I concurred, for finding shelter was an ordeal even without a four-legged friend.
Doug had acquired Samuel as a pup, a constant companion in a world gone mad. "He's not concerned if I'm rich or poor, and Samuel is always there for me," Doug confided. He also fed the magpies, a small gesture of kindness in a sea of despair.
The Breakfast Club, a food delivery van, arrived twice a week at 6 pm to sustain us, the wretched souls of Pelican Park. Doug had been living this life, out of a van, for the last ten years. "And no, I only accept cash in hand," he declared when he worked. A man who despised the government, he had been cut off from the dole. "Simply because I didn't jump through the hoops I was expected to in order to get the payments," he lamented, referring to the soulless job providers who raked in billions of federally funded dollars while terrorizing the very people they were supposed to serve.

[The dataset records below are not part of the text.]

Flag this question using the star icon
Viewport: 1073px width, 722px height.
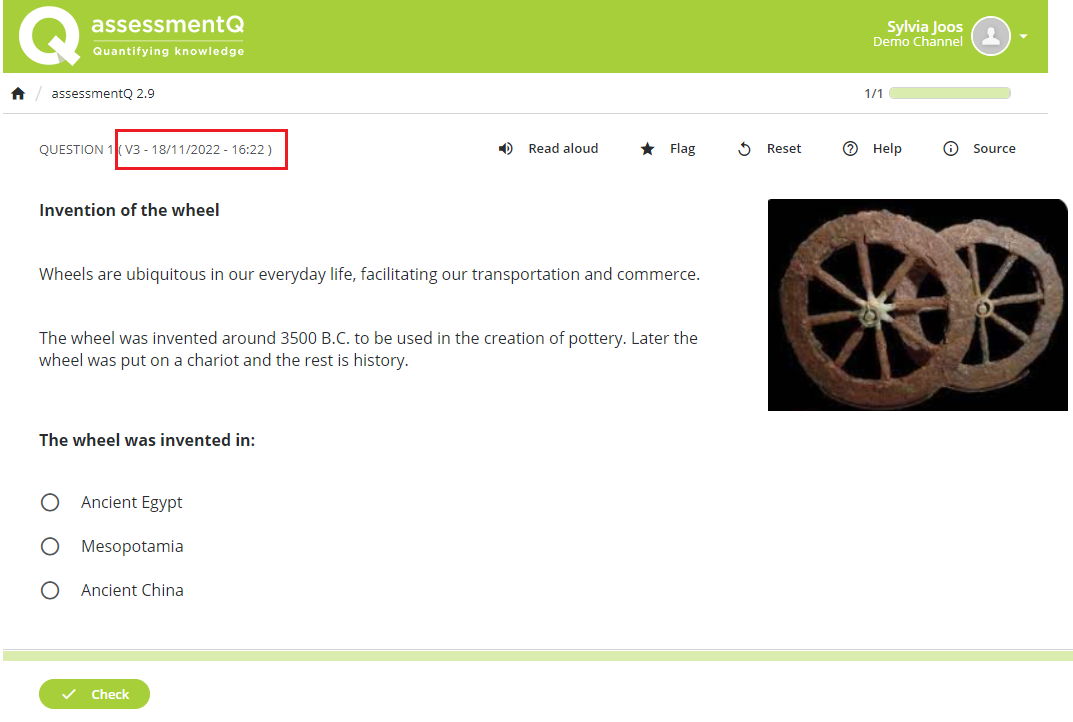(646, 148)
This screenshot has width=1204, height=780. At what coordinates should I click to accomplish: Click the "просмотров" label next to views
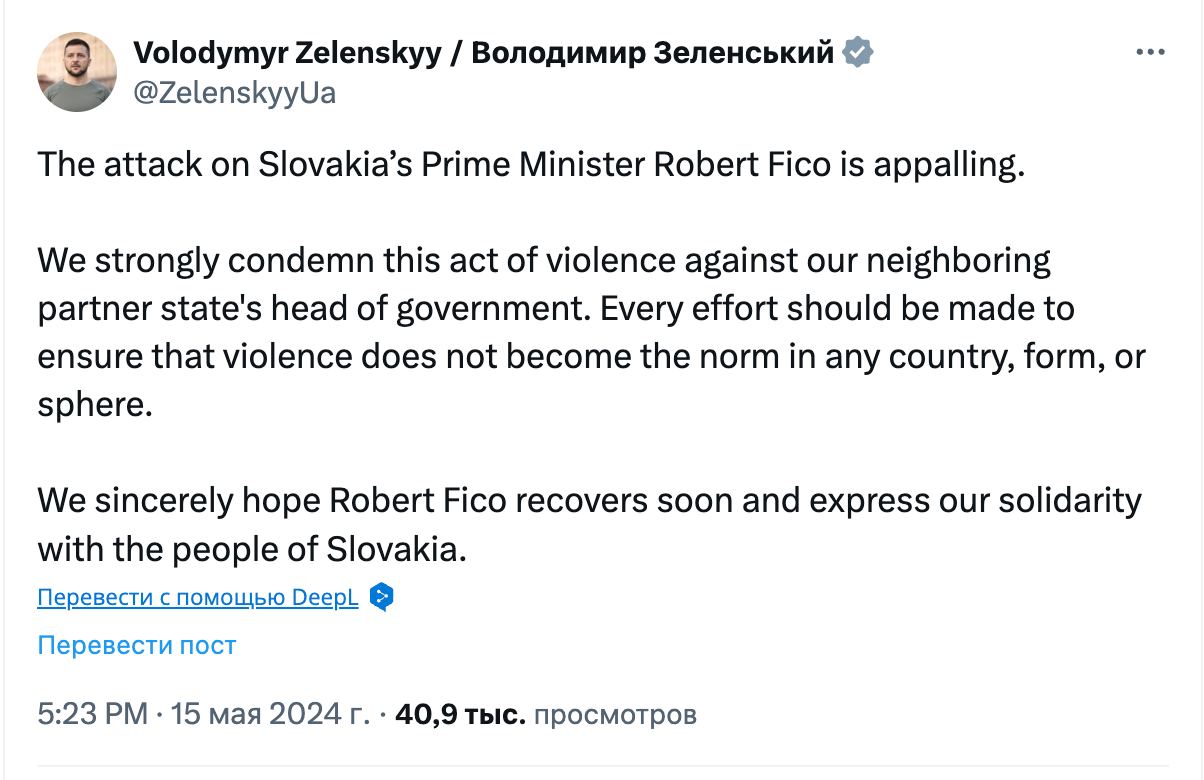pyautogui.click(x=615, y=715)
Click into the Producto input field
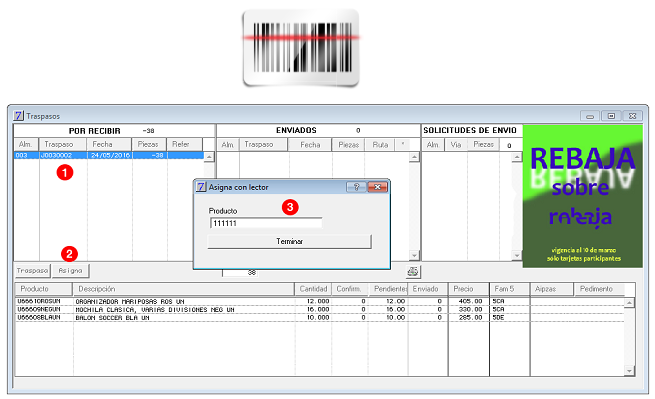655x399 pixels. (x=266, y=223)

Andy, another lost soul from our tribe, sported an earring in his ear and nose, a long goatee, and tats decorating his body: a wild, inky woman with flowing hair on one arm, a dragon on the back of one calf, and a smoking skull on the other. "Yeah, the tattooist was fond of smoking the dragon," he confirmed, grinning, "but boy, he had an imagination."
During his infamous four-day benders, Andy would take a baseball bat and embark on a rampage of fly-swatting destruction. "Did a lot of damage to my van, that time," he admitted, ruefully surveying the carnage.

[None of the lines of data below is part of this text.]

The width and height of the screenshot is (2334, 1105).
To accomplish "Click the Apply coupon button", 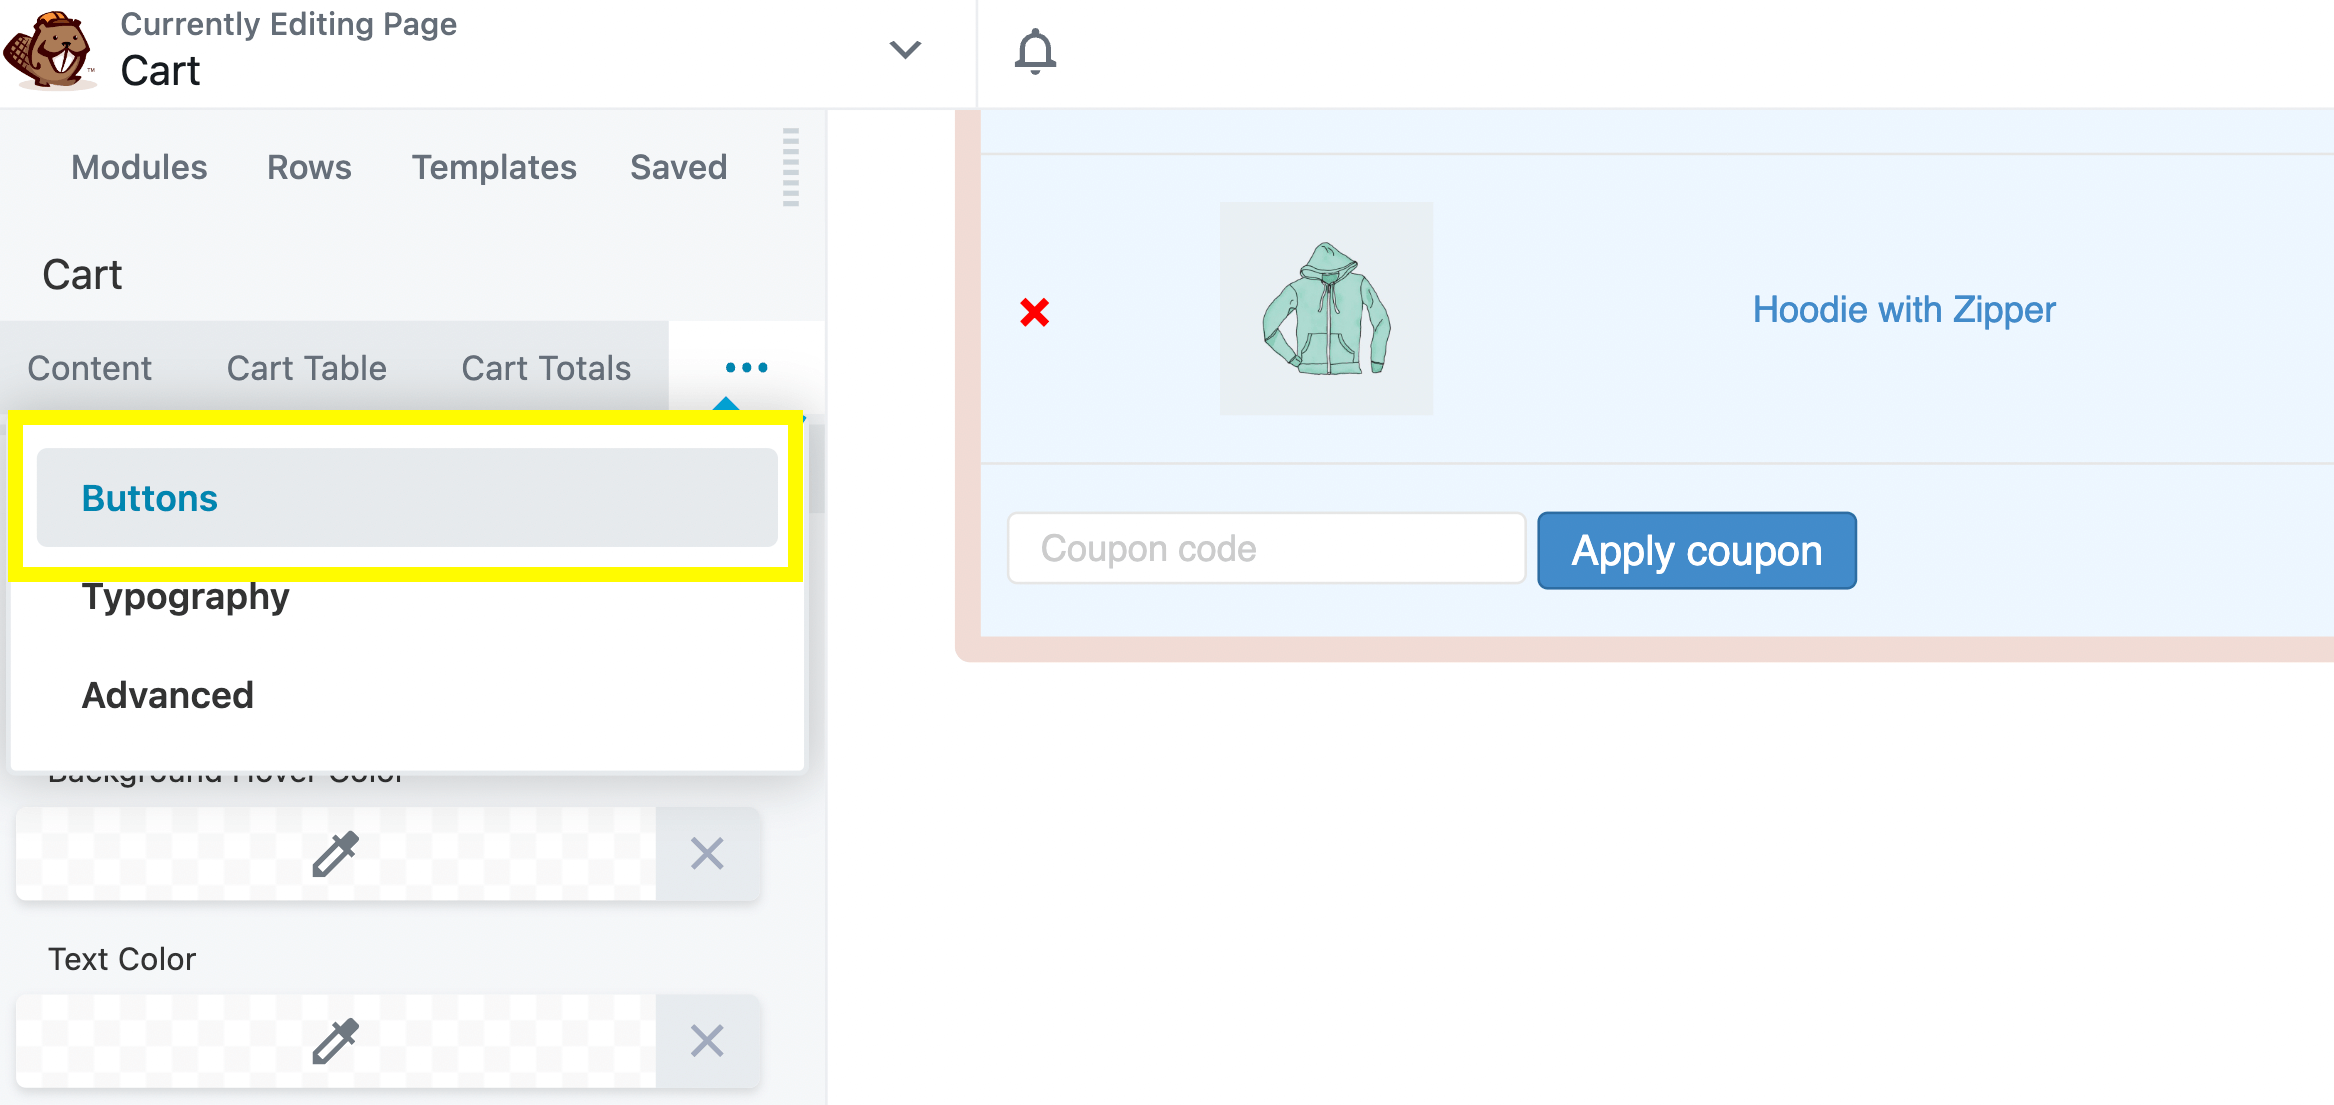I will point(1697,550).
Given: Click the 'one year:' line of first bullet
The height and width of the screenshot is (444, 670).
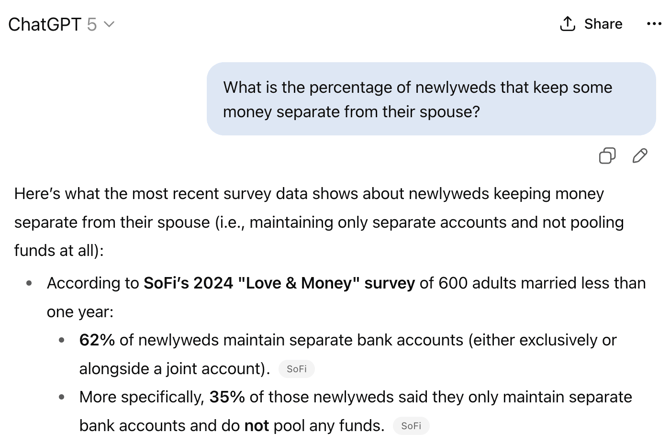Looking at the screenshot, I should (x=80, y=312).
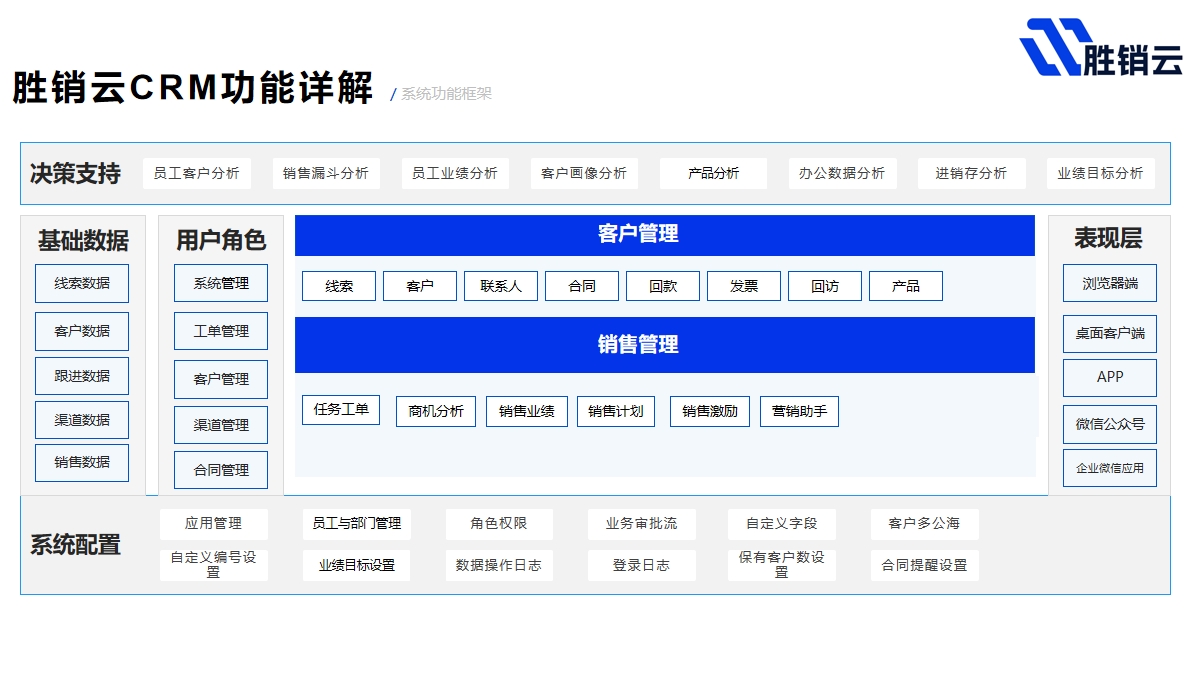This screenshot has height=673, width=1200.
Task: Open APP in the 表现层 column
Action: click(1109, 377)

Doug vanished into the ether with another lost soul from our tribe, a fellow named Andy. Both were truck drivers, teetering on the brink of oblivion. Andy, during a booze-fueled night with AC/DC blaring in the background, had hurled a bag of excrement at a window, shattering it. The memory was a hazy blur, lost in the fog of inebriation.
They embarked on a pilgrimage to the Salvation Army, seeking food coupons and perhaps a shred of hope. And I, the self-appointed scribe of our motley crew, set out to defend the honor of the misfits and outcasts that called Pelican Park home.
Doug relied on charity to feed himself and his steadfast companion, Samuel, taking him for runs on a women's bike he had picked up for free at a garage sale.
With the assistance of Open GPT, a machine of cold logic and silicon, I forged a letter of protest to the Moreton Bay Shire—a howl of rage that echoed through the digital void. The AI's words, though devoid of human emotion, were aflame with righteous fury.
As we clung to the fringes of society, huddled together in the boat parking lot of Pelican Park, our battle for dignity and recognition raged on. Buoyed by the strength of our makeshift family and the strange, disembodied voice of an artificial intelligence, we found hope amidst the chaos.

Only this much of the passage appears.